A total of 152 intersection genes of 368 co-expression genes selected by WGCNA (weighted gene co-expression network analysis) [26] and 163 DEGs in renal IRI were selected (Supplemental Spreadsheet S1). The network of 152 intersection genes was constructed using the Enrichr online tool [27]. The 141 corresponding proteins were divided into three clusters in a PPI network, containing 63, 45, and 33 proteins, respectively, according to k-means clustering analysis (Figure 6A). We further analyzed the KEGG enriched pathways [28] of genes in cluster 1, including GADD45A and GADD45B. The KEGG pathway revealed that GADD45A and GADD45B with the co-expression genes were mainly enriched in the TNF signaling pathway (p = 3.36 × 10−7), the MAPK signaling pathway (p = 2.68 × 10−7), the IL-17 signaling pathway (p = 3.18 × 10−7), transcriptional mis-regulation in cancer (p = 4.36 × 10−7), and the NF-κB signaling pathway (p = 5.28 × 10−7) (Figure 6B).

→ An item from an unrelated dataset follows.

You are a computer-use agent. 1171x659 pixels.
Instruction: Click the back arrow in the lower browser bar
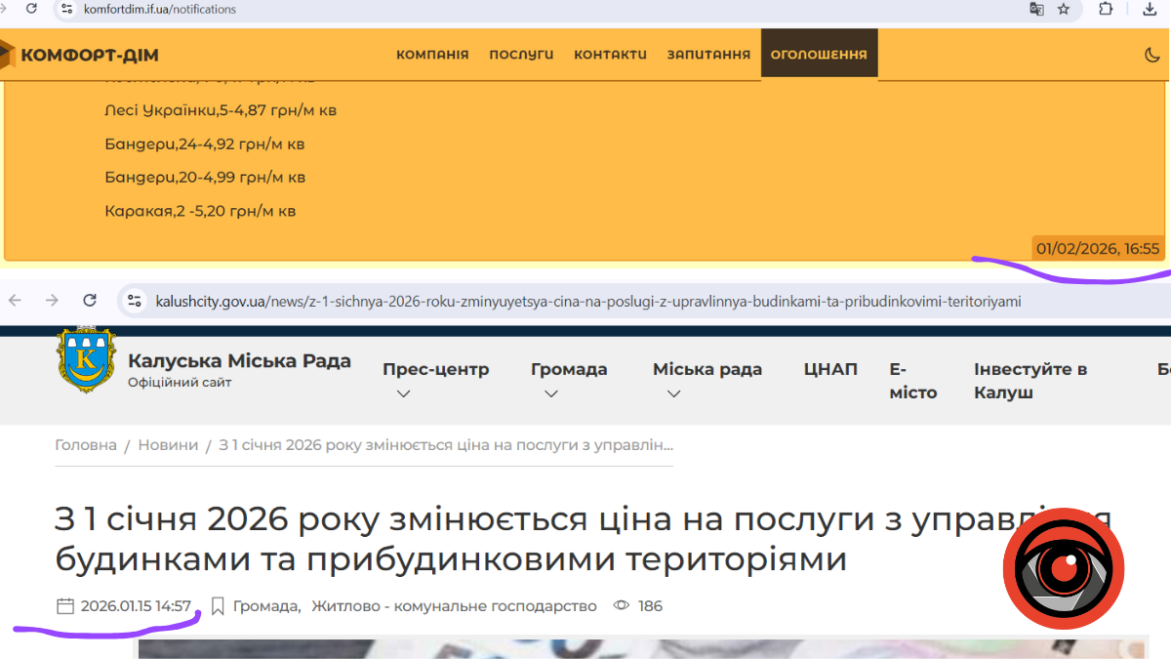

2.6. Association of GADD45A and GADD45B with Infiltrating Immune Cells and Functions in Renal IRI and Validation

We further analyzed the relationship between the hub genes and 29 types of infiltrating immune cells and functions using an ssGSEA algorithm. The difference analysis in renal IRI was firstly performed. Eleven populations of immune cells (aDCs, neutrophils, pDCs, and Th1 cells) and functions (APC co-stimulation, check point, inflammation promotion, T cell co-inhibition, and Type I IFN response) were identified (Figure 7A) in the renal IRI dataset.
GADD45A showed a negative correlation with most types of immune cells and functions, while GADD45B showed a positive relationship with infiltrating immune cells and functions (Figure 7B). The expression of GADD45A was associated with a difference in the proportion of 13 populations of immune cells, including macrophages, B cells, and pDCs. GADD45A expression was also related to differences in immune cell function, including APC co-stimulation, T cell co-inhibition, and Type II IFN response. GADD45B expression was also associated with a difference in the proportion of pDCs and activated dendritic cells (aDCs).
As pDCs were the only intersecting immune cells of GADD45A and GADD45B expression, we further analyzed the association of GADD45A and GADD45B with the cell surface markers (CLEC4C, NRP1, and IRF8) of pDCs. While the GADD45A expression was inversely related to CLEC4C but positively related to NRP1 expression (Figure 8A), GADD45B showed a positive correlation with IRF8 expression (Figure 8B). To validate the association between pDCs and GADD45A and GADD45B, we performed immunofluorescence staining in the murine renal IRI model. The assay showed that the number of BST2 (a specific marker of pDCs) [29,30,31] and GADD45A double-positive infiltration pDCs decreased in renal IRI mice kidneys compared to the sham-operated mice (Figure 8C,E). Meanwhile, there was more GADD45B+BST2+ pDCs infiltration in the IRI group of mice (Figure 8D,F). The results were consistent with the ssGSEA analysis. Next, to further elucidate the putative molecular mechanisms of GADD45A and GADD45B in pDCs, a gene-to-gene network was constructed on the Metascape website [32] and GeneMANIA online tool [33]. MAPK pathways and type I interferon responses were identified, which were in concordance with the ssGSEA and KEGG pathway (Figure 8G).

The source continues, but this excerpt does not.